Contemporary Art

Lose Yourself in the Colors of Hockney's California

By Halina Loft
David Hockney is one of the world’s most acclaimed living artists, with his works regularly achieving eight-figure sums at auction. One of Hockney’s most iconic works, Pool with Pink Pole , is up for sale in Sotheby’s Contemporary Art Day Auction , on 17 May at 10:00 AM EDT. Until then, the work is on display in Sotheby’s newly-renovated gallery .
David Hockney, Pool and Pink Pole, 1984. Estimate $1,800,000 – 2,500,000.

 

A t first, all you see is color: cobalt blue, flamingo pink, lemon yellow, jungle green – and, rounding out the rainbow, warm brick red. The spectrum of hues in David Hockney’s Pool and Pink Pole are shockingly vibrant, tremendously alive. But for Hockney, color isn’t just a tool to capture attention: it's a mechanism for pulling the viewer into the frame and transporting them to the artist’s sun-drenched California mindset.

The California sunshine proved transformative for Hockney’s artistic evolution. A native of Northern England, he’d come to age in a world of harsh weather, where gray rain is more common than blue-bird skies. California showed Hockney a new way of looking at the world, leading him on a quest to document planes of saturated color from different vantage points. As the artist notes in the second volume of his autobiography, That’s the Way I See It:

"Whenever I left England, colors got stronger in the pictures. California always affected me with color.

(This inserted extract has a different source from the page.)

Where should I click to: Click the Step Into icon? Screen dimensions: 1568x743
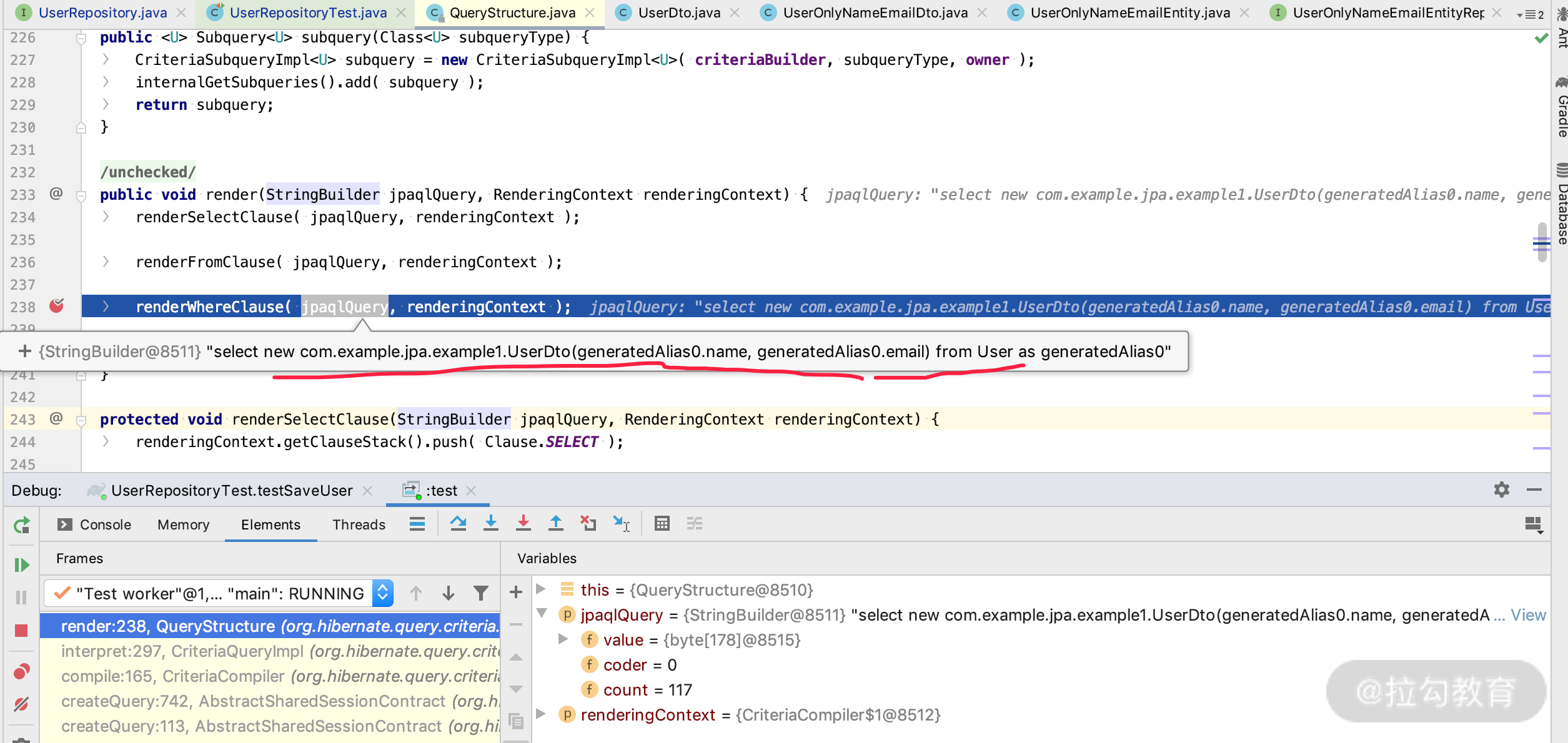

Because of the light you see more color, people wear more colorful clothes, you notice it, it doesn’t look garish: there is more color in life here."
(David Hockney, "That’s the Way I See It", London 1993, p. 47)

David Hockney sitting by his pool in Los Angeles, c. 1993. Photo: Mary E. Nichols.

The brighter, West Coast lifestyle proved intoxicating to Hockney, who moved from England to Los Angeles in 1978 in search of inspiration. Soon, he found what he was looking for: Hockney’s new home in the Hollywood Hills became a favorite subject. In Pool and Pink Pole, Hockney paints the landscape of his backyard, as seen from his second-story deck.

David Hockney outside his Los Angeles home in 2016. Courtesy of Matthias Vriens-McGrath. Art © David Hockney

This painting is a terrific example of Hockney’s oeuvre – not only because of the subject matter (Hockney’s blue porch and pool feature in several works from this period) but also due to Hockney’s play with color and depth perception. The artist flattens the space, forcing the viewer to rely on intersecting lines and colliding colors to orient themselves in the landscape. In this way, Hockney invites the viewer to immerse themselves in the scene. As author Lawrence Weschler notes, Hockney aspires to “create a painting where the viewer’s eye could be made to move in a certain way, stop in certain places, move on, and in doing so, reconstruct the space across time for itself.” (Lawrence Weschler, A Visit with David Hockney, in Exh. Cat., Los Angeles County Museum of Art, David Hockney, 1988, p. 93)

In Pool and Pink Pole, Hockney certainly succeeds in this mission. The overwhelming color and unexpected play on depth combine to create a doorway into Hockney’s California, a setting that’s equal part relaxing paradise and brilliant muse.